▶ **TASK DIRECTIONS**
Your task is to count the lines of the entries below that include the word "agent" and to give only the resulting number.

━━━

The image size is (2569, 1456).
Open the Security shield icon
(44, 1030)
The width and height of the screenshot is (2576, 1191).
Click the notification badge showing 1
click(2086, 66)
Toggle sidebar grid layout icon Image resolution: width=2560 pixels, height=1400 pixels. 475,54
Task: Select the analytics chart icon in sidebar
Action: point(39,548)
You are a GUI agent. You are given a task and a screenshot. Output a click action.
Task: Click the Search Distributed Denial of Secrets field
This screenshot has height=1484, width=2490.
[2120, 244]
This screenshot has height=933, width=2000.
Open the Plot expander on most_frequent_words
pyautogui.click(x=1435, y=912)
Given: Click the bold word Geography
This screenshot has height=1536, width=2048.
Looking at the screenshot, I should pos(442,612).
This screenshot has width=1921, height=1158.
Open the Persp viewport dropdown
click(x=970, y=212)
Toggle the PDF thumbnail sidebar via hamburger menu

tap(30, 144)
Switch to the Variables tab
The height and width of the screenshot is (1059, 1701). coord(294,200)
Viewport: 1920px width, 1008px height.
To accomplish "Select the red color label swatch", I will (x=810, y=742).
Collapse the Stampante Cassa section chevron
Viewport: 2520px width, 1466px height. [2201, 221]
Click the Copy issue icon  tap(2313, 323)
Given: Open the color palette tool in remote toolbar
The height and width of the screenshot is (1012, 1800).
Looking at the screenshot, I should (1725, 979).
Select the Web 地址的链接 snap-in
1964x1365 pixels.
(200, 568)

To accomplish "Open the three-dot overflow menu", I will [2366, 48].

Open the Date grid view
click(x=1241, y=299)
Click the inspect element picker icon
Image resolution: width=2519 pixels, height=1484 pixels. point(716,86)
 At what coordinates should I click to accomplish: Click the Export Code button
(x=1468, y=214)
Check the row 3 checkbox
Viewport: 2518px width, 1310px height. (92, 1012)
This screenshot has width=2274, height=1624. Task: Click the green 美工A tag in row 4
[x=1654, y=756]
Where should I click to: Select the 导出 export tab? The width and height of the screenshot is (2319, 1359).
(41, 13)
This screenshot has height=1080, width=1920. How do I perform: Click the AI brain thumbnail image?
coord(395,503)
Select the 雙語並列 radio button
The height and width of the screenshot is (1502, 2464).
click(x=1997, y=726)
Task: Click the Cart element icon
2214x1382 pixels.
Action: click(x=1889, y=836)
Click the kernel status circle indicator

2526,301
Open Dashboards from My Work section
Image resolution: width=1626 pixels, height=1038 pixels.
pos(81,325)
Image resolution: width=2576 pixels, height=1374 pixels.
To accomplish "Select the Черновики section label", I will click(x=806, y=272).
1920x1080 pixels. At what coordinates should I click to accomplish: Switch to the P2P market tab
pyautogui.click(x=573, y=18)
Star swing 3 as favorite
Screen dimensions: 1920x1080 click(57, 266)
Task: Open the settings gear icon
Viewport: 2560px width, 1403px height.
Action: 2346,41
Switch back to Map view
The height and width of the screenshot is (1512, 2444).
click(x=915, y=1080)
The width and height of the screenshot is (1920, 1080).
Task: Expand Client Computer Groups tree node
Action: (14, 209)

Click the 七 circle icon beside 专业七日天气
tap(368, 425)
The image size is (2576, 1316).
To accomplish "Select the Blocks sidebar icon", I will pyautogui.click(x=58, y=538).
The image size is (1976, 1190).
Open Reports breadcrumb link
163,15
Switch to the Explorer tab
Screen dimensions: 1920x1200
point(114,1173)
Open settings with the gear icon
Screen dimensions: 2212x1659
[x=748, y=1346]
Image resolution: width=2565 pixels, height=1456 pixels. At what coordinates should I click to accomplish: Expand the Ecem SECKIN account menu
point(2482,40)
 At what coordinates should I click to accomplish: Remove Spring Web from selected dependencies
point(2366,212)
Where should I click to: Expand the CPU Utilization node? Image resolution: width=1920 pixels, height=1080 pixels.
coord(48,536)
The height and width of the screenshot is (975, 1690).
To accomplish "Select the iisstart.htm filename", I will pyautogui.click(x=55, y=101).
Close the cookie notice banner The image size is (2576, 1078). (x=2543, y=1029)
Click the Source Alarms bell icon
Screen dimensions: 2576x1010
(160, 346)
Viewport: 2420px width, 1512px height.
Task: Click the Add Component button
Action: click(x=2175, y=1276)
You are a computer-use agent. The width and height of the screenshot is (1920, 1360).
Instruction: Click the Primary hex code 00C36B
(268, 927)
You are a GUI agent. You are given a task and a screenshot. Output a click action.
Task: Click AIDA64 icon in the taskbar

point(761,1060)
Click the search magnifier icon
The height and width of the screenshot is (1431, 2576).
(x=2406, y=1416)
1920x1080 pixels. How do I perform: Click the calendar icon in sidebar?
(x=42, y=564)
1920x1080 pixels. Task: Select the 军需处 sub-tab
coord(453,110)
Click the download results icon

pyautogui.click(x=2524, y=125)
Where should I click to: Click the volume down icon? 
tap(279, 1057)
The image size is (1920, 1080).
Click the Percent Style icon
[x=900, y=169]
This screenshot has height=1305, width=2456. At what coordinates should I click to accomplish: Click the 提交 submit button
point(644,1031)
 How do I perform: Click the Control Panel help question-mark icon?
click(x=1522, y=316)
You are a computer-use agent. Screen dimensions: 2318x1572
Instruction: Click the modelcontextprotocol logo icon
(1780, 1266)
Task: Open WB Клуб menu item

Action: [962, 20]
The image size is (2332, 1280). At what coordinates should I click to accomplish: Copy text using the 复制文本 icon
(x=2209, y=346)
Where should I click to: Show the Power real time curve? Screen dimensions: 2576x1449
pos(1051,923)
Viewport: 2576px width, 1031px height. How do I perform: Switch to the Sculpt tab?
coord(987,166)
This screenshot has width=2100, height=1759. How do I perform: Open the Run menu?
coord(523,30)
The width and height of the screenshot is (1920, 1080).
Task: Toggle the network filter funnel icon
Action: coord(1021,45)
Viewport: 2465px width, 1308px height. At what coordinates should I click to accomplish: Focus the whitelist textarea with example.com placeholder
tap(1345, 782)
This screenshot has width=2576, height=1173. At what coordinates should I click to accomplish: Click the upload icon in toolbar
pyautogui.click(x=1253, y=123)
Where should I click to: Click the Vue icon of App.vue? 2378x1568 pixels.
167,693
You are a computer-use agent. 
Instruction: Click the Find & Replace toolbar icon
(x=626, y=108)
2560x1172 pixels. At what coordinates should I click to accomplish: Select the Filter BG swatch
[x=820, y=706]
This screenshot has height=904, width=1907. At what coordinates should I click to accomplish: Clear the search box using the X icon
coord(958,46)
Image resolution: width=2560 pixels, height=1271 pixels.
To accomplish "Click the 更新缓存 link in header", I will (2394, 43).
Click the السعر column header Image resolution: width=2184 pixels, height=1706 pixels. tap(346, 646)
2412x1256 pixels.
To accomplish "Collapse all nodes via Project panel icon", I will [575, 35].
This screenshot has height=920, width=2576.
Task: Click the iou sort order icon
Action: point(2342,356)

━━━

▶ **TASK ANSWER**
5